The complete project structure:

chatbot/
├── Dockerfile
├── docker-compose.yml
├── app/
│   ├── main.py           # FastAPI app, routes
│   ├── ollama_client.py  # Ollama HTTP client
│   └── templates/
│       └── index.html    # Single-file frontend
└── venv/                 # Python virtual environment

What works: Streaming responses, multi-turn conversation memory, session management, personality configuration, multi-model selection, error handling, UI polish, LAN deployment, Docker deployment.

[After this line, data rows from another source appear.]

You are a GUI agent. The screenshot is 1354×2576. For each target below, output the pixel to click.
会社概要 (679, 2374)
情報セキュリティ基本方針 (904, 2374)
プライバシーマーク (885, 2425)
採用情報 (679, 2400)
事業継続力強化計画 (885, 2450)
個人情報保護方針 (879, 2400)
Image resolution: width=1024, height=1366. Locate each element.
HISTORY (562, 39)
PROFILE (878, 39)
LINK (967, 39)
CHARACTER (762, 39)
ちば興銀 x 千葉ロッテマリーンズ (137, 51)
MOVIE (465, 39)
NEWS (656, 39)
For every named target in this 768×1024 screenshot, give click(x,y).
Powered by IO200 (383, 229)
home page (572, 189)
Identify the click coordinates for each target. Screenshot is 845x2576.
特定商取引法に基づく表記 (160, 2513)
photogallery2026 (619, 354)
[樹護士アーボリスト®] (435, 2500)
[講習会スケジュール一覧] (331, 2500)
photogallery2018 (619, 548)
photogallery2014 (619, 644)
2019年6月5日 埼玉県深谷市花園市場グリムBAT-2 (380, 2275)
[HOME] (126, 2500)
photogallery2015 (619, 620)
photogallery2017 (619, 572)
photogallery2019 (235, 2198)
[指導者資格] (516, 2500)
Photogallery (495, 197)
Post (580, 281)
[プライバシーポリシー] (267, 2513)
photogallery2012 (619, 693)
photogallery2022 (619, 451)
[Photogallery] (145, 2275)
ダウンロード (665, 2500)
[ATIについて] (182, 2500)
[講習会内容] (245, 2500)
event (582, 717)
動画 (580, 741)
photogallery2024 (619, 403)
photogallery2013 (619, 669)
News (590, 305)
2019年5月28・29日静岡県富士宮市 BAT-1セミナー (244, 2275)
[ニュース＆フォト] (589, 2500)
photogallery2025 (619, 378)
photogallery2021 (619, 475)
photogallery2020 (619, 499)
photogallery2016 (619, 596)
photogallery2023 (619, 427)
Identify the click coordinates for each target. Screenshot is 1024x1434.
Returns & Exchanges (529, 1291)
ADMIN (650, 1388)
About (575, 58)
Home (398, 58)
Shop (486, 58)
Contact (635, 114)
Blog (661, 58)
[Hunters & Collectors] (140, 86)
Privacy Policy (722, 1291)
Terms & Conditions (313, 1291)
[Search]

What is not production-ready: Session storage is in-memory (lost on restart), no authentication, no rate limiting, no message size limits, no prompt injection protection.

Next steps:

Swap in-memory sessions for Redis or SQLite with session_id as the key
Add HTTP Basic Auth with a middleware
Add message size validation (reject prompts > 8192 tokens)
Add prompt injection detection (check for repeated system-prompt override patterns)
Add streaming metrics: tokens per second display

To verify the complete system works end-to-end, run:

# Terminal 1
ollama serve

# Terminal 2
cd chatbot
source venv/bin/activate
uvicorn app.main:app --reload

# Browser
# Navigate to http://localhost:8000
# Select a model, type a message, verify streaming response

The chatbot is complete. Every file is a plain text file you can read, edit, and understand. The architecture is simple enough to explain in two minutes and reliable enough to ship.

Local verification checkpoint

Run the smallest example from this chapter in a local workspace and record the package version, runtime, data path, and observed output. If the result depends on model size, vector count, CPU/GPU backend, or available memory, note that constraint beside the exercise so the lesson remains reproducible.